#1003 Tcl single line braced expressions should be considered strings

Completed
open
Neil Hodgson
5
2013-11-15
2013-07-26
Cousteau
No

In Tcl, code blocks are (usually) multi-line blocks of text delimited by braces. However, braces are used for delimiting strings in general, and thus can appear delimiting lists or literal strings. For this reason, code like

proc foo {list args} {
    do something with $list and $args
}

will be formatted so that list is highlighted as a keyword, when it's supposed to be a variable name.

In my opinion, this way of highlighting might be confusing, so I'd do the following:

  • Interpret single-line braced text as "list" and multi-line braced text as "code"
  • Highlight "list" in a similar way to "string", with no keyword parsing
  • Highlight "list" braces (both delimiting braces and inner non-escaped braces) on a different color than the rest of the list; inner braces could mean that the list contains a sub-list

Discussion

  • Neil Hodgson
    Neil Hodgson
    2013-07-29

    • labels: --> tcl, scintilla
    • assigned_to: Neil Hodgson
     
  • Neil Hodgson
    Neil Hodgson
    2013-07-29

    While I haven't worked with TCL for a couple of years, my recollection is that single line bracketed code is quite common.

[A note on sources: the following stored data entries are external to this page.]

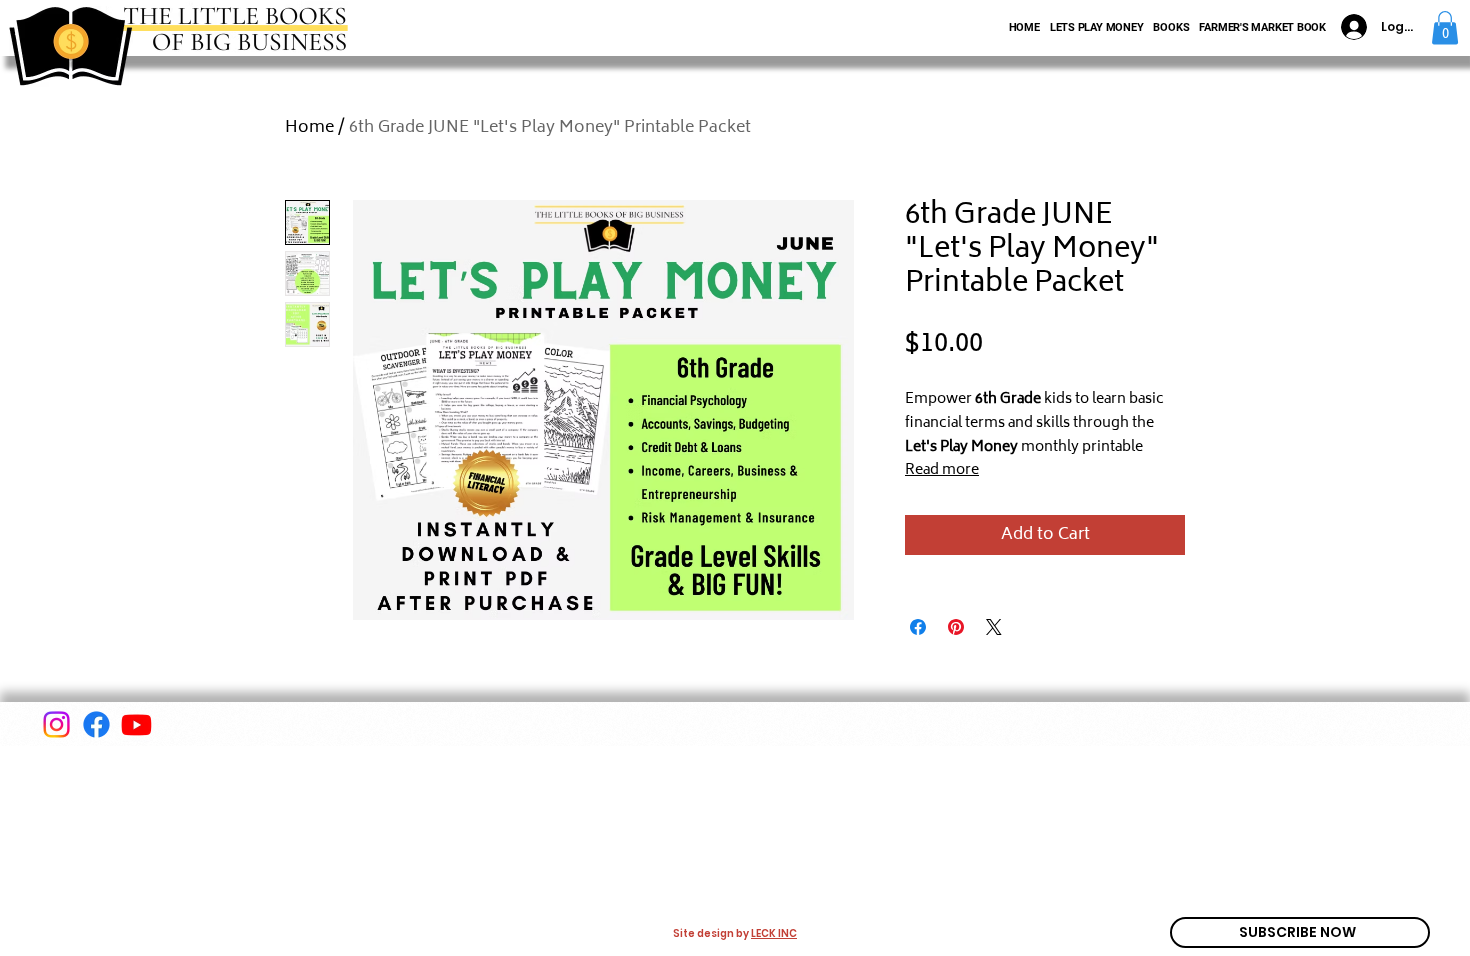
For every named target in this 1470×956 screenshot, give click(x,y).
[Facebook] (96, 724)
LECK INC (774, 933)
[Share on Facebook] (918, 627)
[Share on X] (994, 627)
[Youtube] (136, 724)
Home (309, 128)
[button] (1445, 27)
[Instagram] (56, 724)
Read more (942, 471)
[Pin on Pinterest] (956, 627)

Unless there is a strong consensus that single line bracketed expressions should be treated differently, current behaviour should be preserved.

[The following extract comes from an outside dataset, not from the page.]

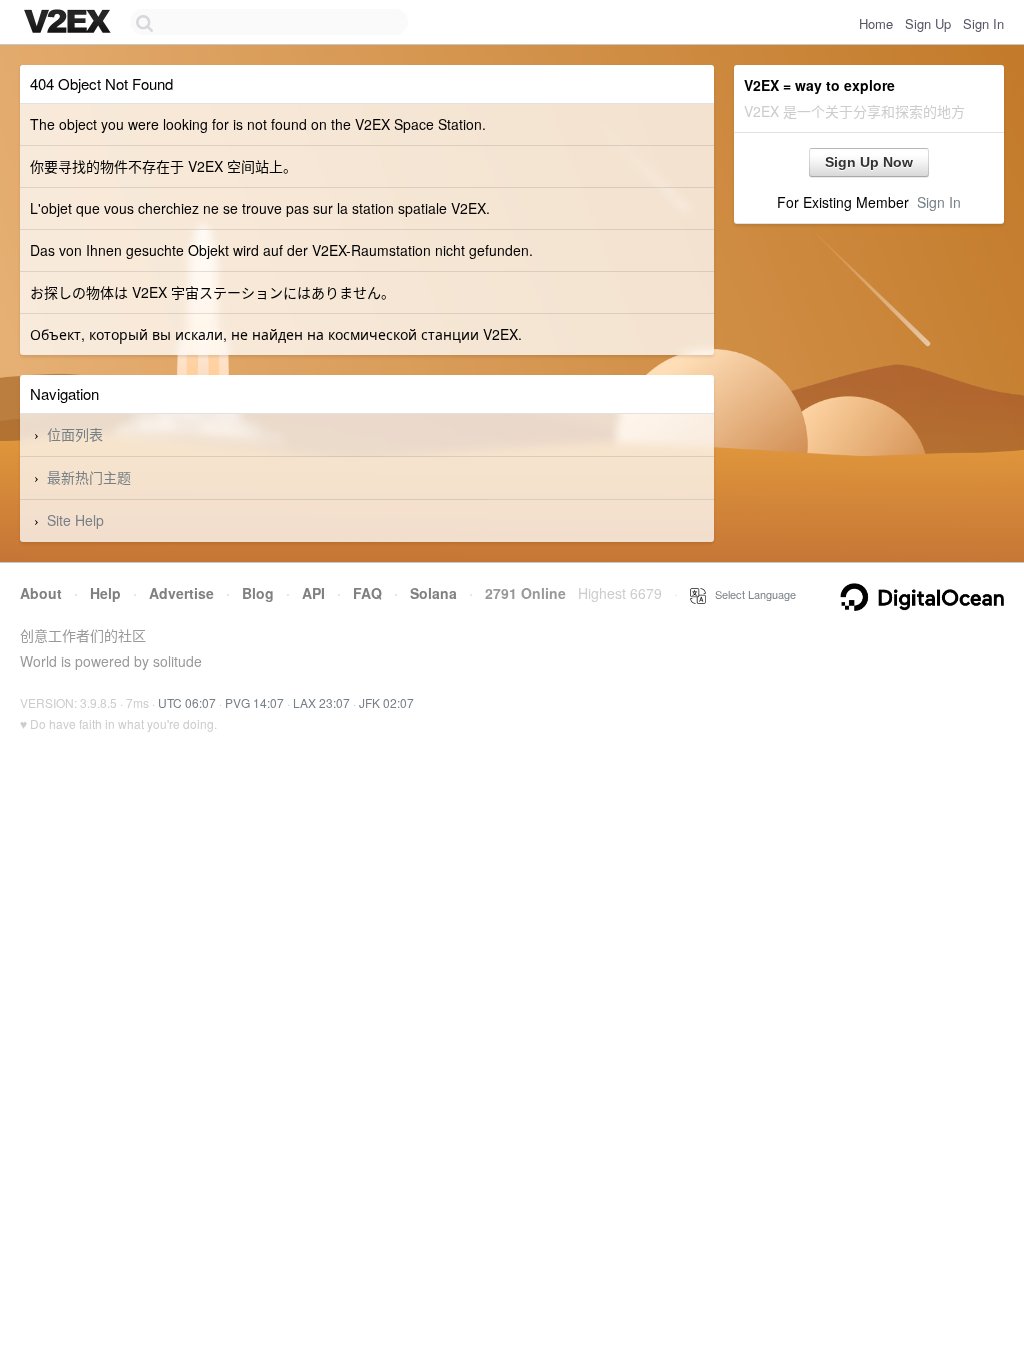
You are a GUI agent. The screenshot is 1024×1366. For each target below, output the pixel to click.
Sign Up (928, 23)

    The alternative lexing scheme could be added as an option.

     
    • Cousteau
      Cousteau
      2013-07-31

      While I haven't worked with TCL for a couple of years, my recollection is that single line bracketed code is quite common. Unless there is a strong consensus that single line bracketed expressions should be treated differently, current behaviour should be preserved.

      The Tcl Style Guide http://wiki.tcl.tk/708#pagetoc081af811 seems to suggest putting one statement per line (it mentions breakpoints in a debugger), and thus it would discourage code like

      if {something} {do something}
      

      in favor of

      if {something} {
          do something
      }
      

      Technically all of them are strings, but {do something} represents code and {something} represents an expression. My idea is to decide whether it's code or just a string/list/expression based on whether it spans several lines or not.

      As Eric has pointed out, maybe a better (but more complicated) solution would involve detecting specific "keywords" such as proc, if, for, expr, etc... and use them to determine the meaning of the arguments.

       
  • Eric Promislow
    Eric Promislow
    2013-07-29

    I've written lexers for a bunch of languages over the years, and
    have concluded that writing a lexer for Tcl that gets everything
    correct is hard, because in general you never know whether a
    bottom-level braced construct (one not containing further nested
    braces) will be used as a string, or will be reinterpreted and
    interpreted as something else. You can do a bit more parsing to
    recognize things like the parts of a proc definition or built-in
    structural expression, like a for-loop, but in general it comes
    down to the semantics of a particular program.

    In this particular case, Komodo's forked lexer also gets the
    list of args wrong, and colors "list" as a keyword. These
    words should only be colored as keywords either at the start of
    an expression or after a "[".

    I disagree on the single-line braced thing. If you want to work
    with a single double-quote, the easiest way is to encase it
    in matching braces.

     
    • Cousteau
      Cousteau
      2013-07-31

      you never know whether a
      bottom-level braced construct (one not containing further nested
      braces) will be used as a string, or will be reinterpreted and
      interpreted as something else.

      My idea is to deal with this issue in a way that satisfies most situations; it should be somehow predicted whether a braced expression is a string, list, or code. If it has multiple lines then it's probably code; if it has a single line then it's probably a string or list.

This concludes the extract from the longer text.